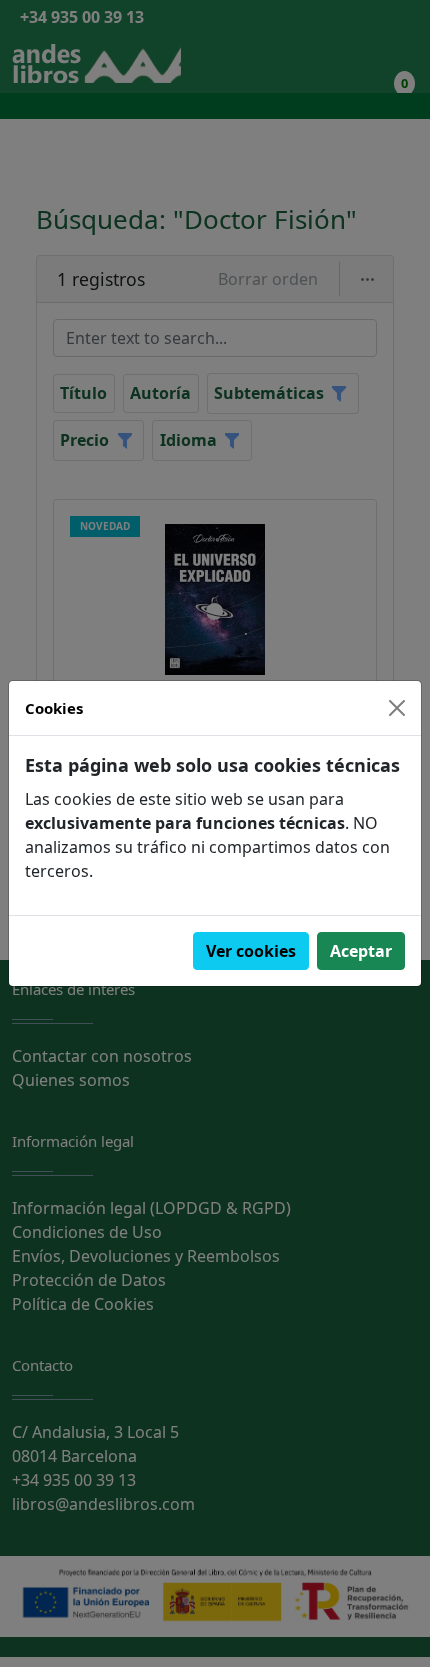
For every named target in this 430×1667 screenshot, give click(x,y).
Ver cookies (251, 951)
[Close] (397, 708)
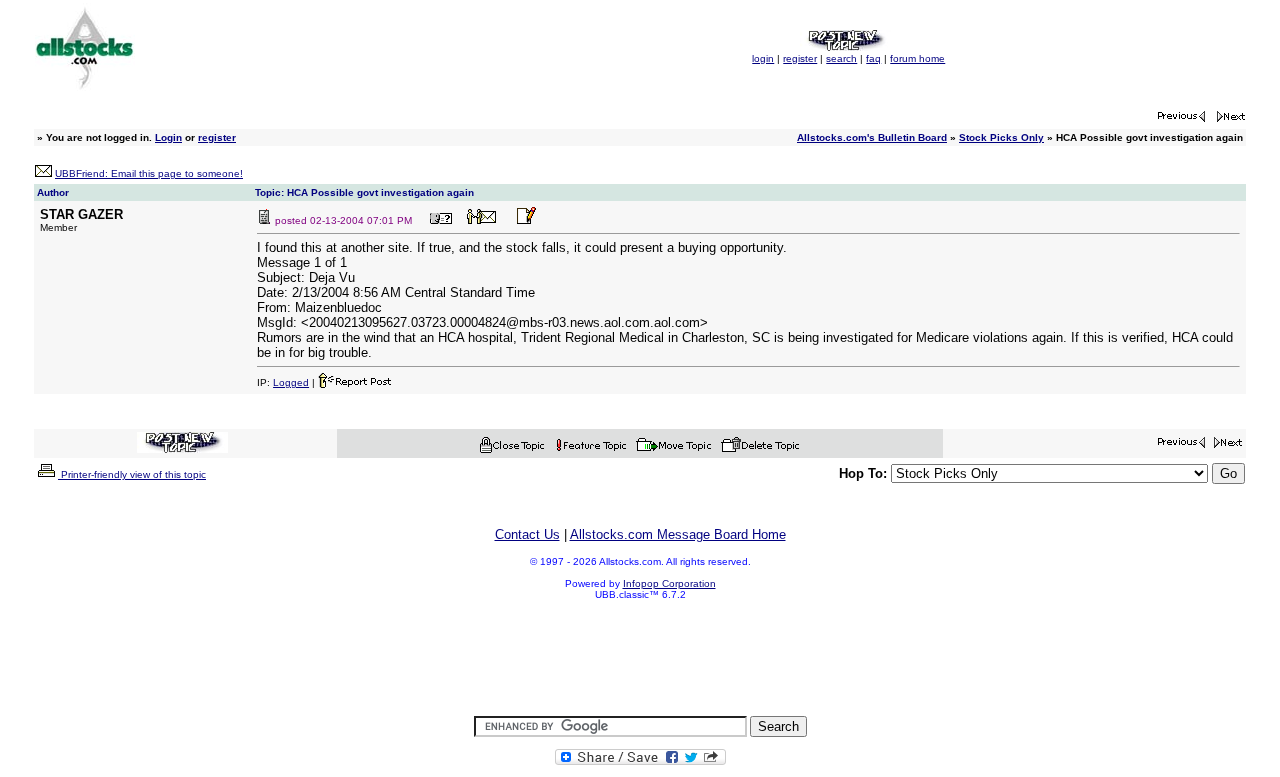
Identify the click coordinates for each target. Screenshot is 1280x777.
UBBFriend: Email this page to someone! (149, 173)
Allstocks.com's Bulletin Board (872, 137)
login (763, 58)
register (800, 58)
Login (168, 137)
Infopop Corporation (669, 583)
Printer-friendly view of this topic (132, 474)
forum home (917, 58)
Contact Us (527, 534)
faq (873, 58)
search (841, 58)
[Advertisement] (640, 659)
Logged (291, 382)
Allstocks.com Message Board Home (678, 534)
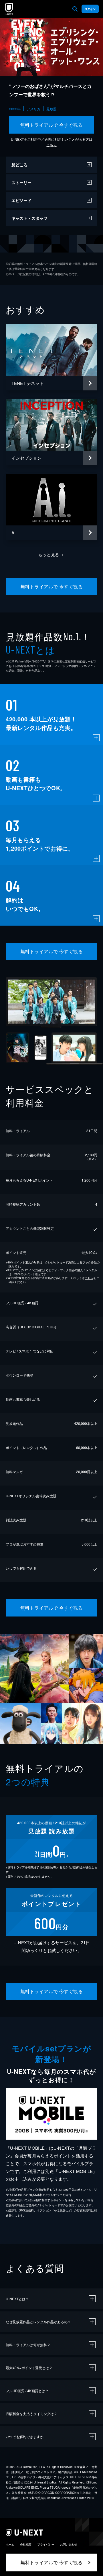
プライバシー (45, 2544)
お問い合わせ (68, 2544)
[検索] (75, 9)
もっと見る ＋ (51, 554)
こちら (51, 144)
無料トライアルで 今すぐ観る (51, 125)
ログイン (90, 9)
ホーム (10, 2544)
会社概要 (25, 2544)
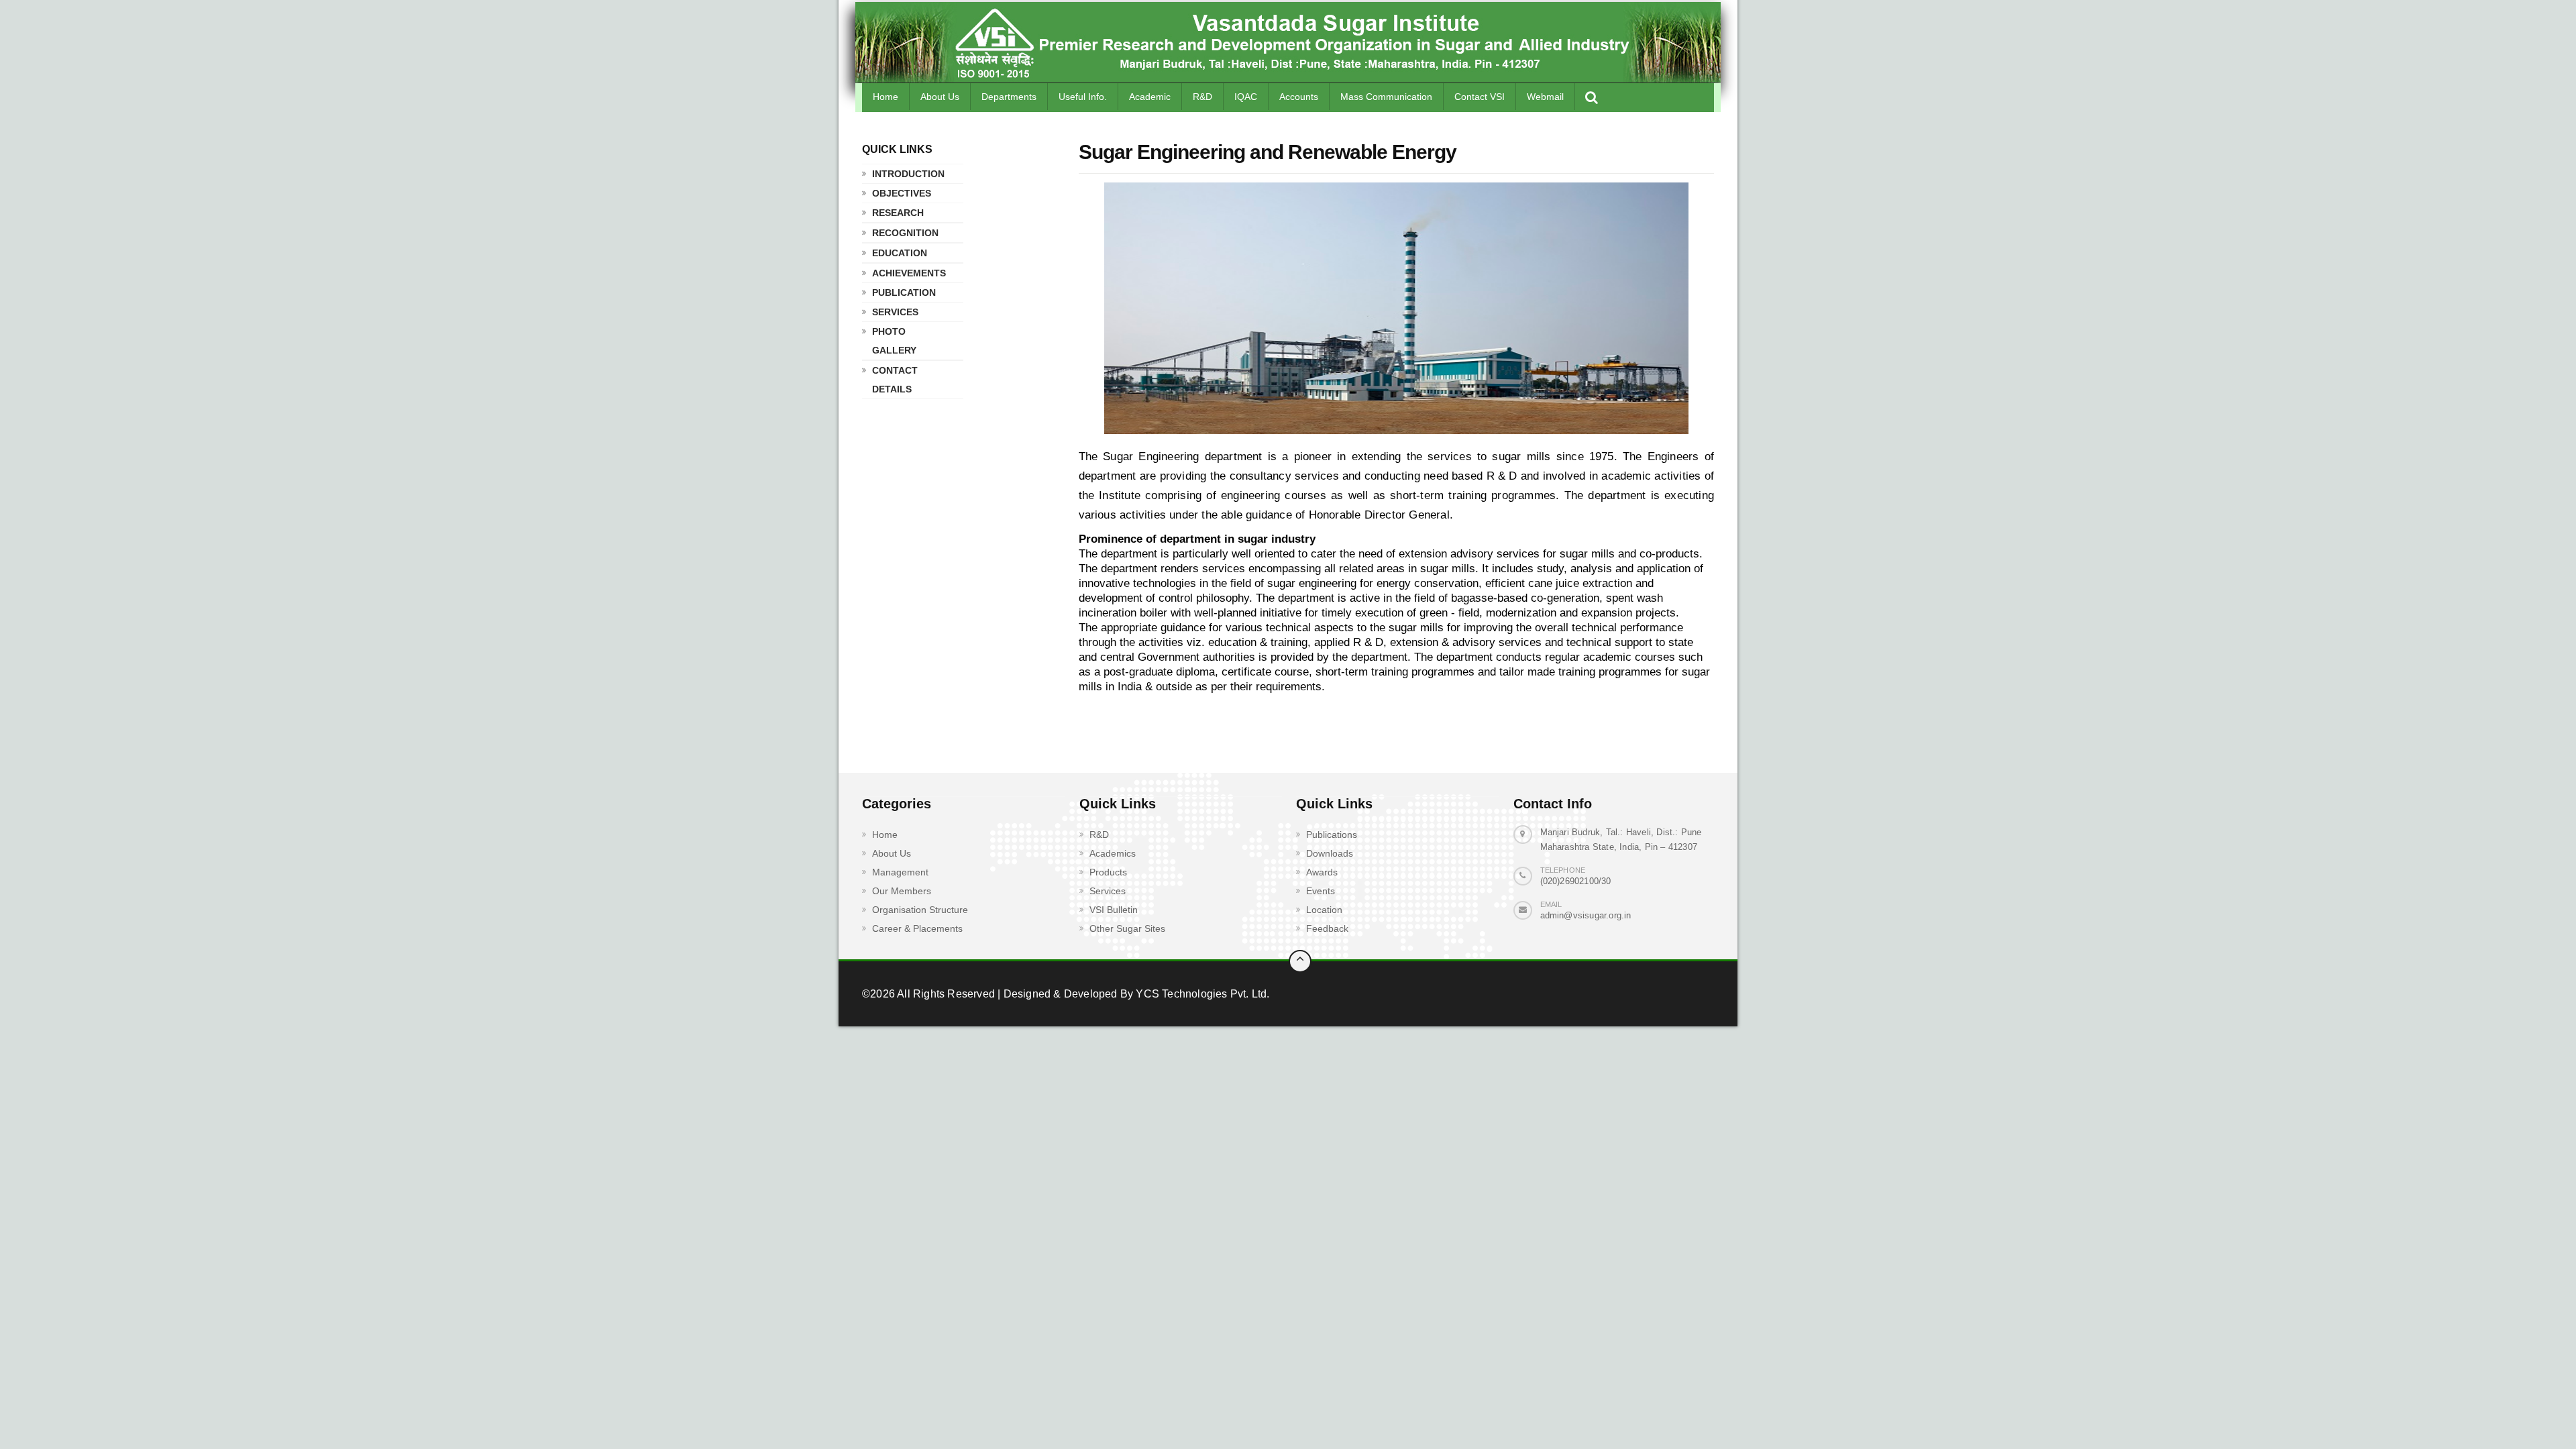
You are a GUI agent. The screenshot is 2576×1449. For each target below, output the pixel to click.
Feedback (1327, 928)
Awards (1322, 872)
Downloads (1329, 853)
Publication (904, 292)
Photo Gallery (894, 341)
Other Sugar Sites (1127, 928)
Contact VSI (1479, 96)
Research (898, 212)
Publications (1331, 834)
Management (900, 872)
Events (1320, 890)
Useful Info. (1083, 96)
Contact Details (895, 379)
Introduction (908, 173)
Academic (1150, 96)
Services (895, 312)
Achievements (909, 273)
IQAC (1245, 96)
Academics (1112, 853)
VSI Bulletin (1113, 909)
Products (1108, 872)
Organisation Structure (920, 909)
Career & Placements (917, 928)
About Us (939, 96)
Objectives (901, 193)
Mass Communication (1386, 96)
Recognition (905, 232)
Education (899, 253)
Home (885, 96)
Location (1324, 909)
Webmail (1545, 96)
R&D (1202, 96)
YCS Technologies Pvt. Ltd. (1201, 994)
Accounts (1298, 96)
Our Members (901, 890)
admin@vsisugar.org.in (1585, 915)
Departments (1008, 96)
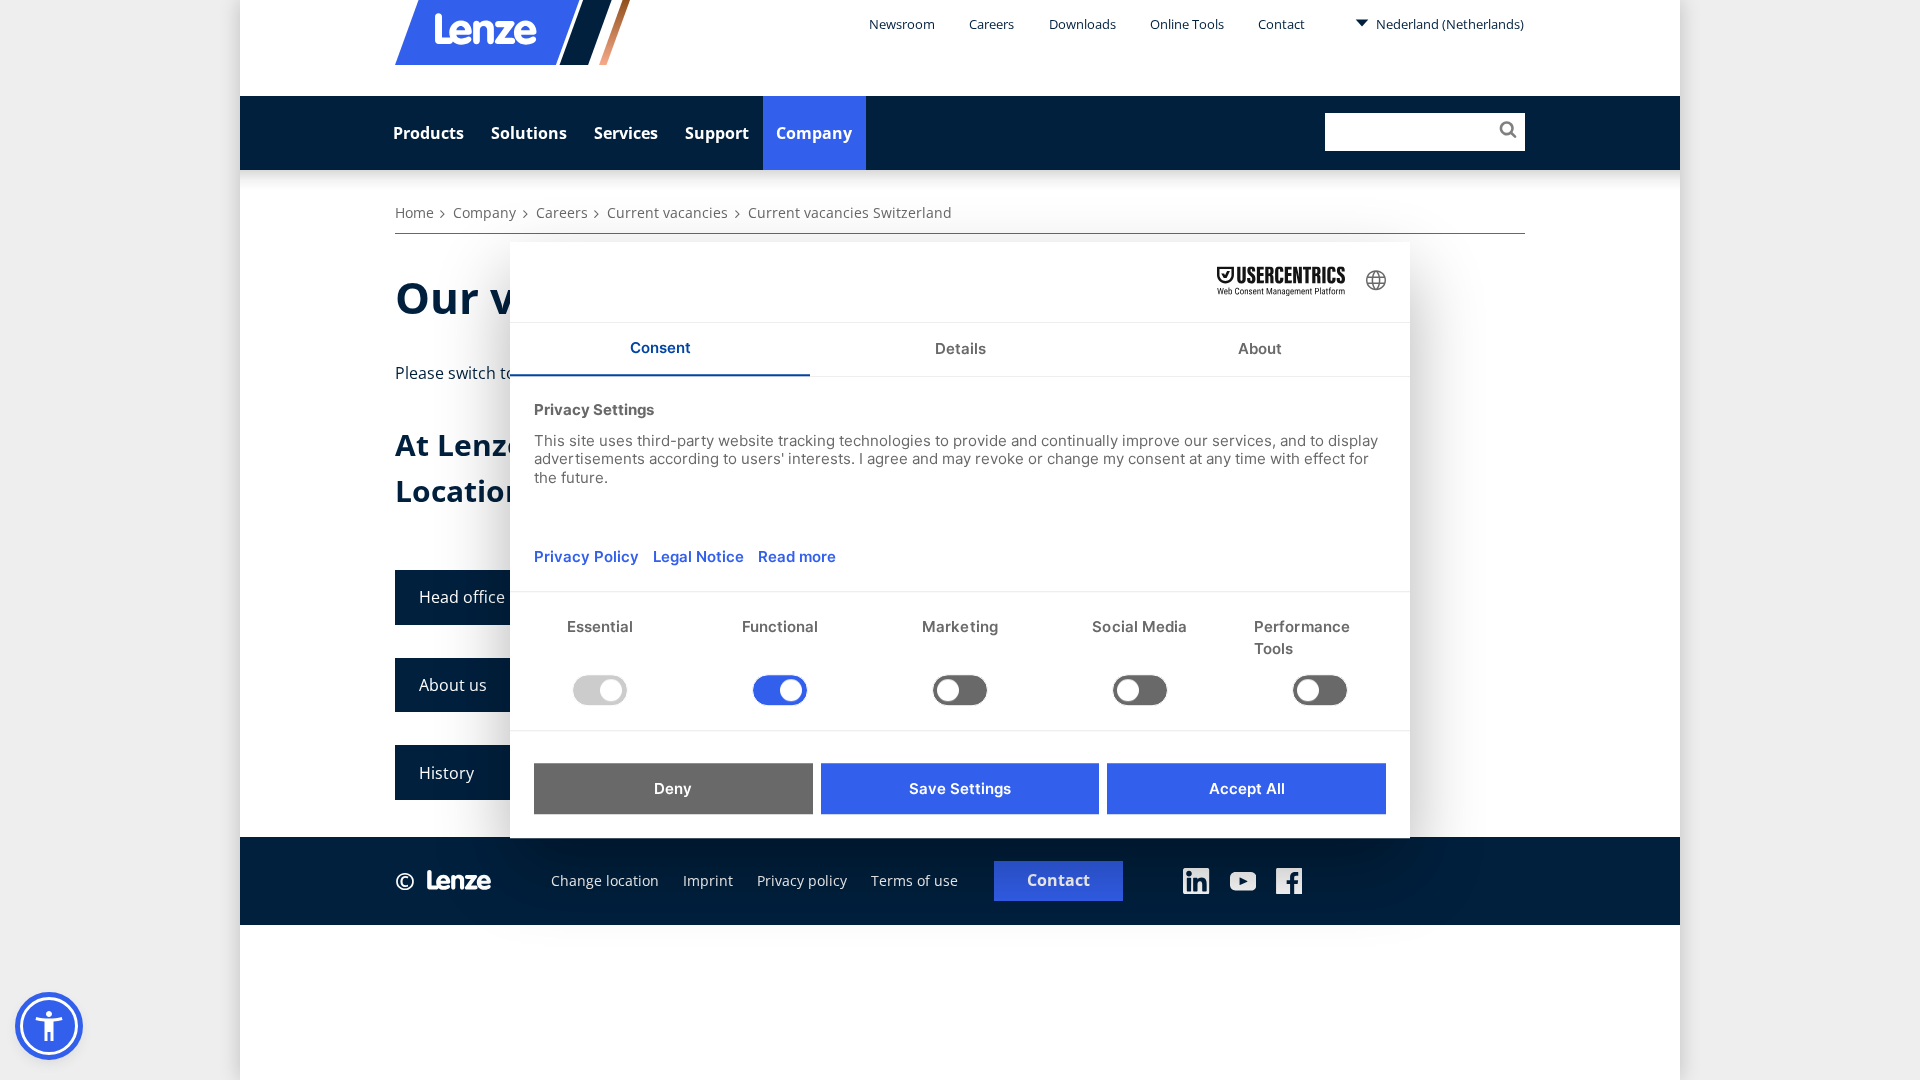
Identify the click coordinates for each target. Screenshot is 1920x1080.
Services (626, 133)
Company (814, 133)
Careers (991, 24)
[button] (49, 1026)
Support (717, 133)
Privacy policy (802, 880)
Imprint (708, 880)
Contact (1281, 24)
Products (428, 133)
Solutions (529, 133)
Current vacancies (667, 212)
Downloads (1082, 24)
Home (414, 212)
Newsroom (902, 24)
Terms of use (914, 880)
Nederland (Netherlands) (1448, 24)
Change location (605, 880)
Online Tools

+ + +

PROBLEM STATEMENT | Apart from the pictures, which are to be omitted, every record must be transcribed exactly.

WRITTEN SOLUTION |
For every named target in this 430×1667 screenshot, give click(x,y).
Ver cookies (251, 951)
[Close] (397, 708)
Identify the click coordinates for each target. Screenshot is 1280x777.
UBBFriend: Email this page to someone! (149, 173)
Allstocks.com's Bulletin Board (872, 137)
login (763, 58)
register (800, 58)
Login (168, 137)
Infopop Corporation (669, 583)
Printer-friendly view of this topic (132, 474)
forum home (917, 58)
Contact Us (527, 534)
faq (873, 58)
search (841, 58)
[Advertisement] (640, 659)
Logged (291, 382)
Allstocks.com Message Board Home (678, 534)
プライバシー (45, 2544)
お問い合わせ (68, 2544)
[検索] (75, 9)
もっと見る ＋ (51, 554)
こちら (51, 144)
無料トライアルで 今すぐ観る (51, 125)
ログイン (90, 9)
ホーム (10, 2544)
会社概要 (25, 2544)
You are a GUI agent. The screenshot is 2576×1449. For each target below, output the pixel to click.
Feedback (1327, 928)
Awards (1322, 872)
Downloads (1329, 853)
Publication (904, 292)
Photo Gallery (894, 341)
Other Sugar Sites (1127, 928)
Contact VSI (1479, 96)
Research (898, 212)
Publications (1331, 834)
Management (900, 872)
Events (1320, 890)
Useful Info. (1083, 96)
Contact Details (895, 379)
Introduction (908, 173)
Academic (1150, 96)
Services (895, 312)
Achievements (909, 273)
IQAC (1245, 96)
Academics (1112, 853)
VSI Bulletin (1113, 909)
Products (1108, 872)
Organisation Structure (920, 909)
Career & Placements (917, 928)
About Us (939, 96)
Objectives (901, 193)
Mass Communication (1386, 96)
Recognition (905, 232)
Education (899, 253)
Home (885, 96)
Location (1324, 909)
Webmail (1545, 96)
R&D (1202, 96)
YCS Technologies Pvt. Ltd. (1201, 994)
Accounts (1298, 96)
Our Members (901, 890)
admin@vsisugar.org.in (1585, 915)
Departments (1008, 96)
Identify the click coordinates for each target. Screenshot is 1920x1080.
Services (626, 133)
Company (814, 133)
Careers (991, 24)
[button] (49, 1026)
Support (717, 133)
Privacy policy (802, 880)
Imprint (708, 880)
Contact (1281, 24)
Products (428, 133)
Solutions (529, 133)
Current vacancies (667, 212)
Downloads (1082, 24)
Home (414, 212)
Newsroom (902, 24)
Terms of use (914, 880)
Nederland (Netherlands) (1448, 24)
Change location (605, 880)
Online Tools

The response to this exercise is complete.